123. Öyle bir günden çekinip korunun ki o gün kimse kimsenin yerine ceza çekmeyecek, kimseden tazminat kabul edilmeyecek, şefaatin kimseye faydası olmayacak[*] ve kimseye yardım edilmeyecektir.

[*] Şefaat, birinin eşlik etmesini istemek, eşlik etmek veya arka çıkmaktır (el-Ayn, Müfredât).


254. Müminler! Size rızık olarak ne vermişsek, ondan hayra harcayın. Bunu; alışverişin, dostluğun ve şefaatin olmayacağı gün gelmeden yapın. Bunları görmemekte direnenler yanlışlar içindedirler.

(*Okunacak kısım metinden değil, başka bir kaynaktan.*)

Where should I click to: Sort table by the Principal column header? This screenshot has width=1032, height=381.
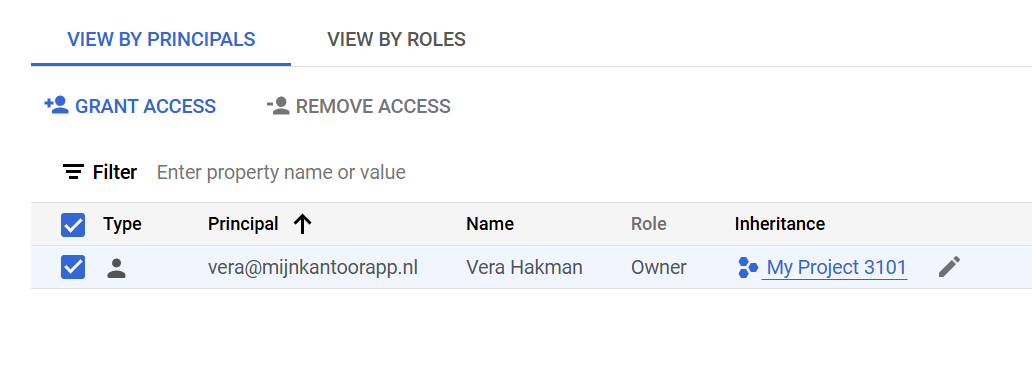243,224
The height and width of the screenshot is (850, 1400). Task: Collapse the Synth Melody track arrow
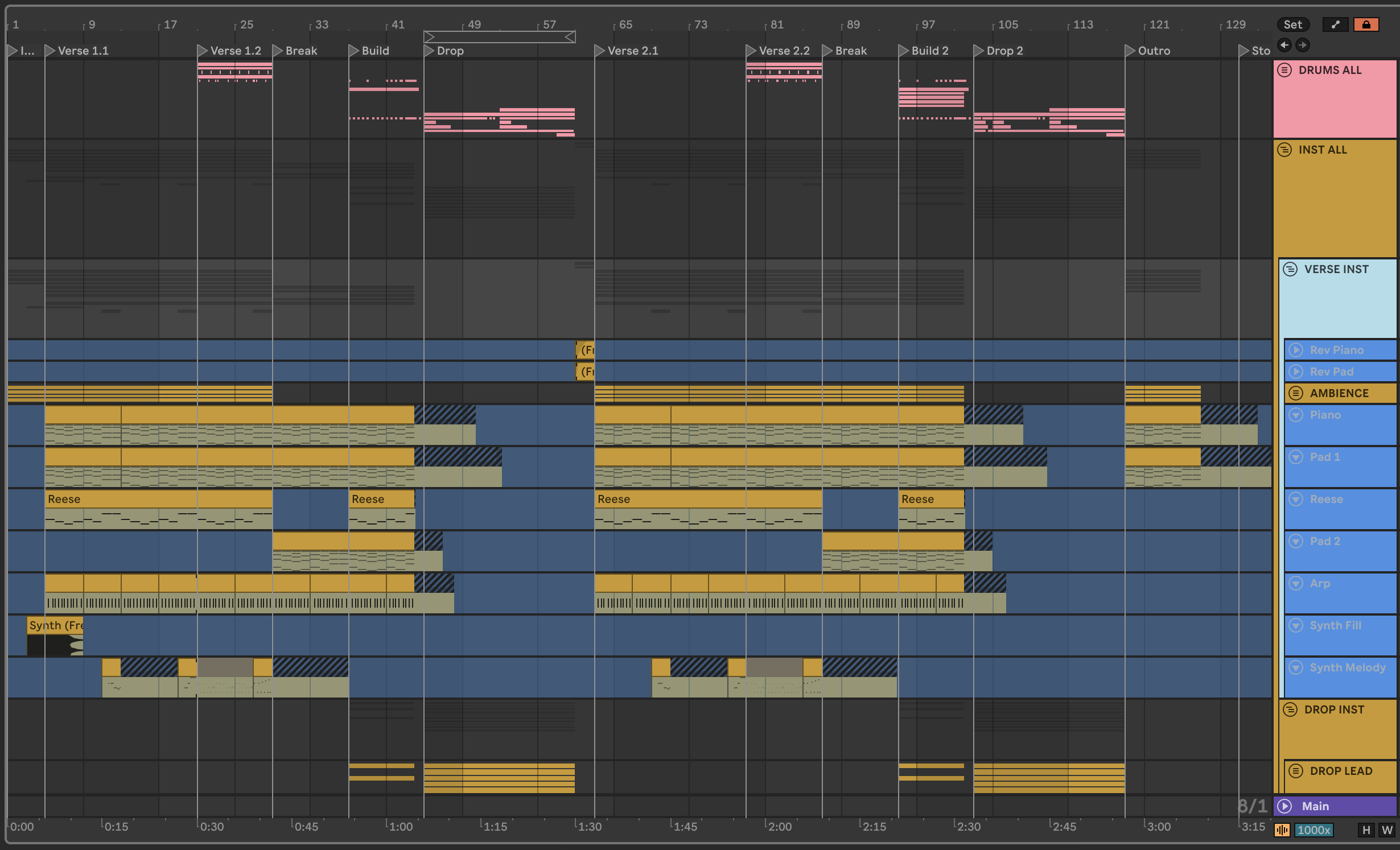(x=1296, y=667)
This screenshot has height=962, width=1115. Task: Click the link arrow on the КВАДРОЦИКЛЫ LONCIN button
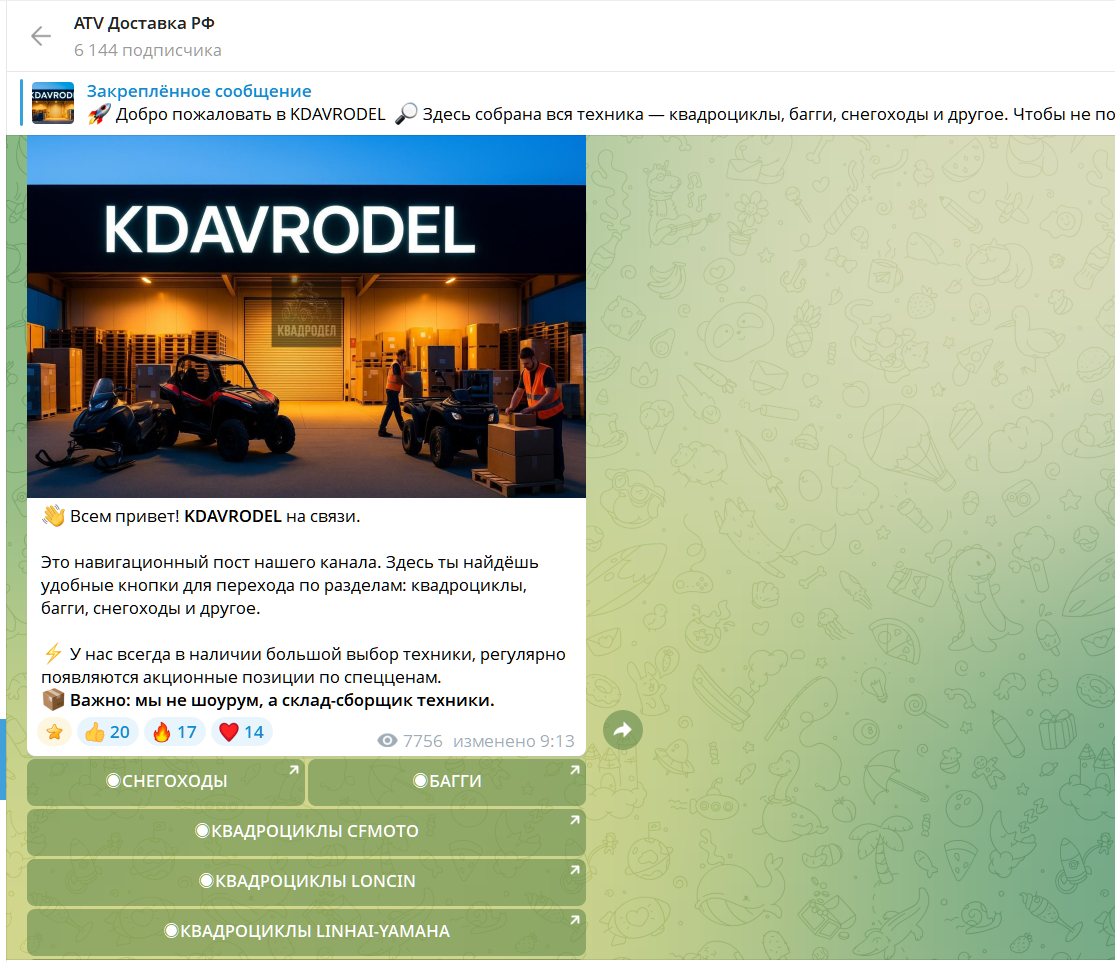(575, 870)
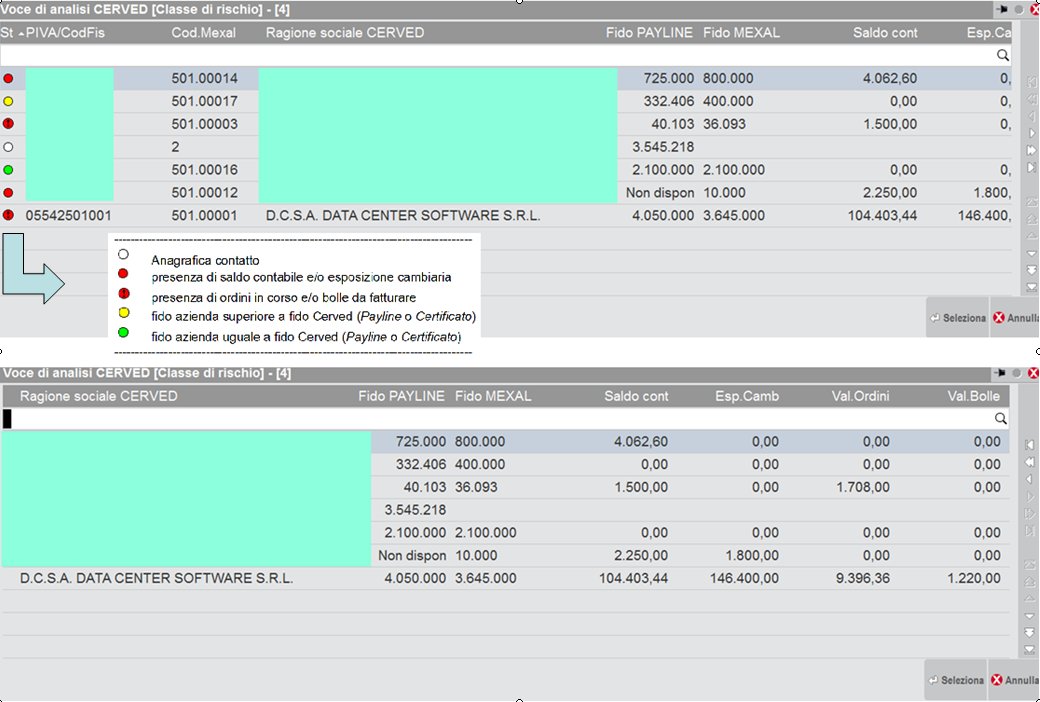The image size is (1040, 702).
Task: Click the single right arrow in the upper window side strip
Action: click(1031, 133)
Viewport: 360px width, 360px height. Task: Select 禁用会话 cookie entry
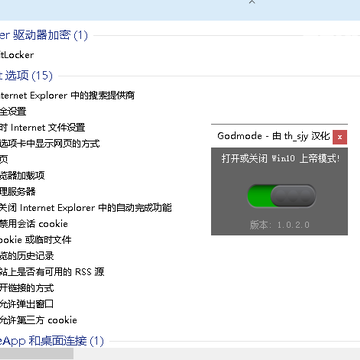[x=34, y=224]
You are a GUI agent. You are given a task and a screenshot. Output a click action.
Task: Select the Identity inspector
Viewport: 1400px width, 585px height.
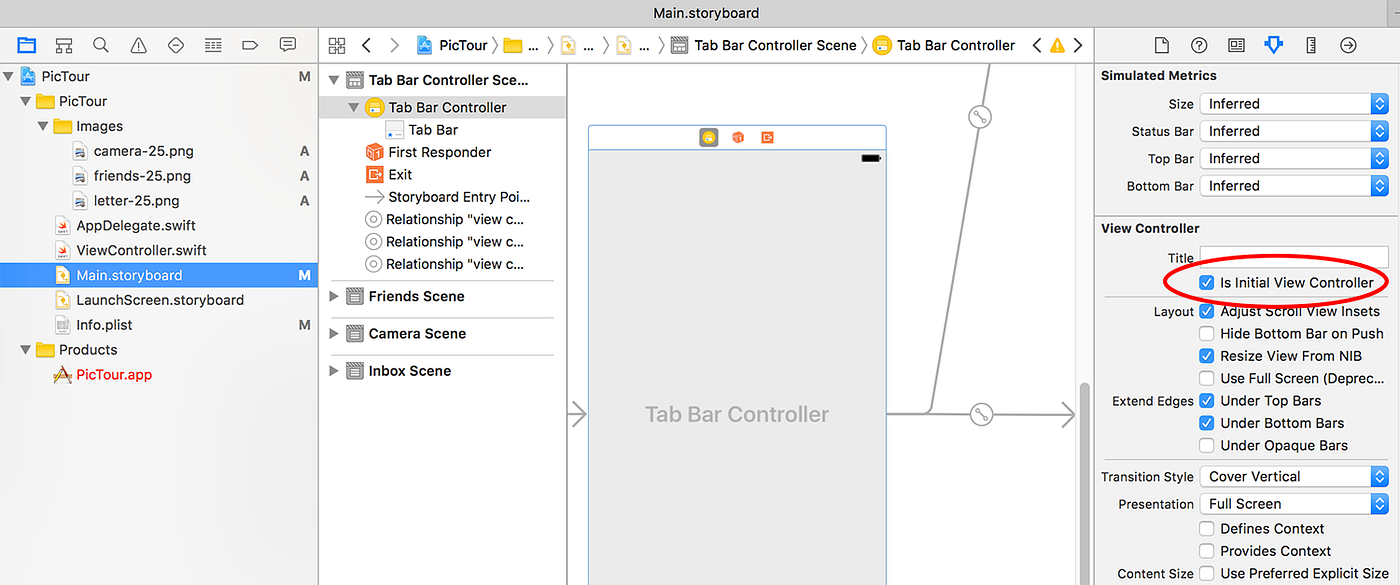coord(1236,45)
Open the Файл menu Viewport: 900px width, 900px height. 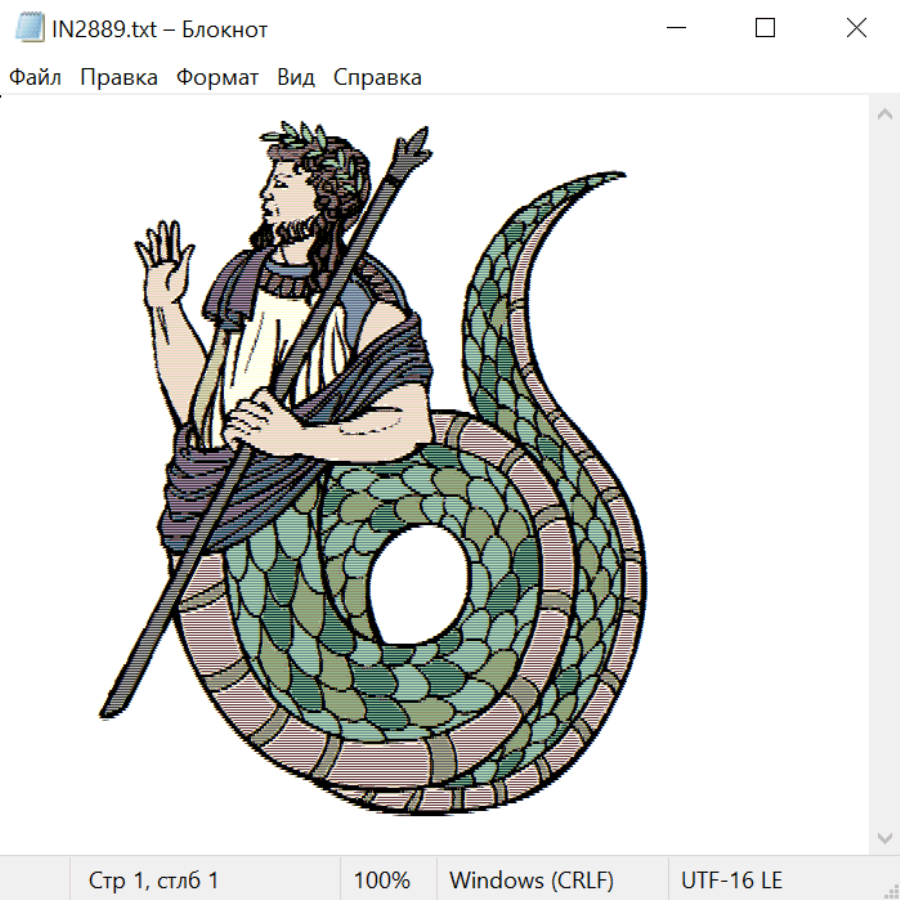tap(36, 78)
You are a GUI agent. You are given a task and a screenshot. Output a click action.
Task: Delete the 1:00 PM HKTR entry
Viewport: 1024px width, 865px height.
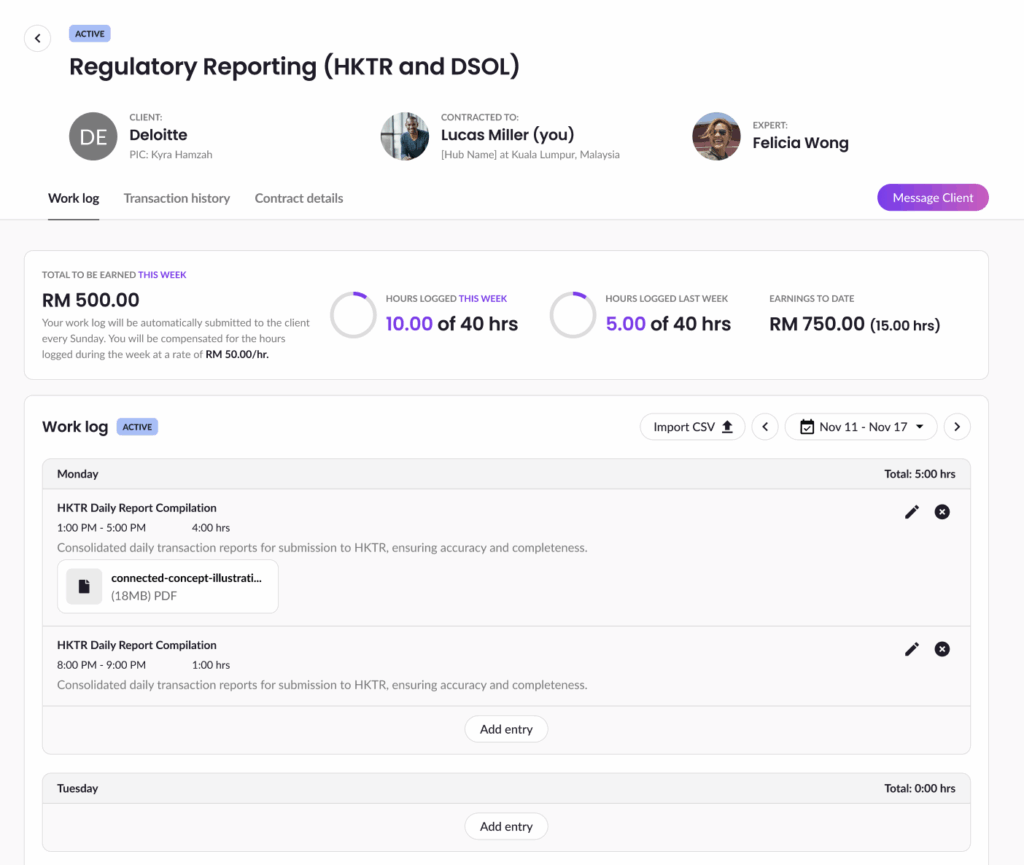click(942, 512)
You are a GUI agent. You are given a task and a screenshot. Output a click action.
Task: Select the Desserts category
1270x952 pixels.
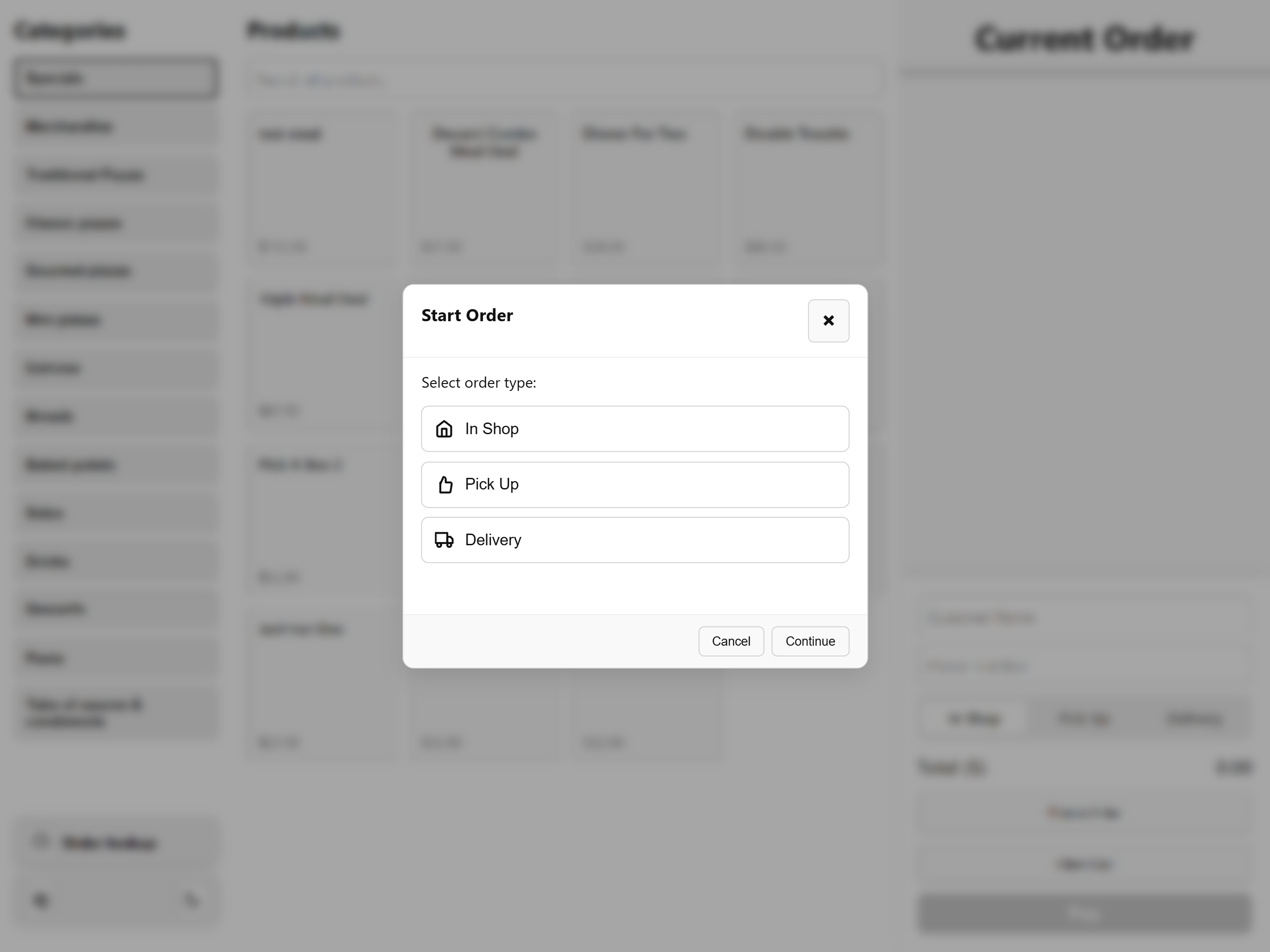(x=115, y=608)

255. O, Allah’tır. O’ndan başka ilah yoktur. Diridir, sürekli işinin başındadır. O’nu ne uyuklama tutar ne de uyku! Göklerde ve yerde olan her şey O’nundur. O’nun izni olmadan huzurunda şefaati (birinin yanında olmayı) kim göze alabilir?[1*] Onların şu anda yapmakta olduklarını da geçmişte yaptıklarını da O bilir. Onlar, O’nun bilgisinden izin verdiği kadarı dışında bir şey kavrayamazlar. Hâkimiyeti, gökleri de kapsar yeri de. Bu ikisini korumak O’na ağır gelmez. O yücedir, büyüktür.[2*]

[1*] Şefaat, birinin eşlik etmesini istemek, eşlik etmek veya arka çıkmaktır (el-Ayn, Müfredât).

[2*] Bu âyet vahdet-i vücudu reddetmektedir; çünkü vahdet-i vücuda göre Allah’tan başka varlık yoktur, varlık diye bilinenler onun gölgesidir. Onlara göre gölge de yoktur. Oysa "Göklerde ve yerde olan her şey O’nundur." ifadesi Allah dışındaki varlıkların gerçek olduğunu bildirmektedir.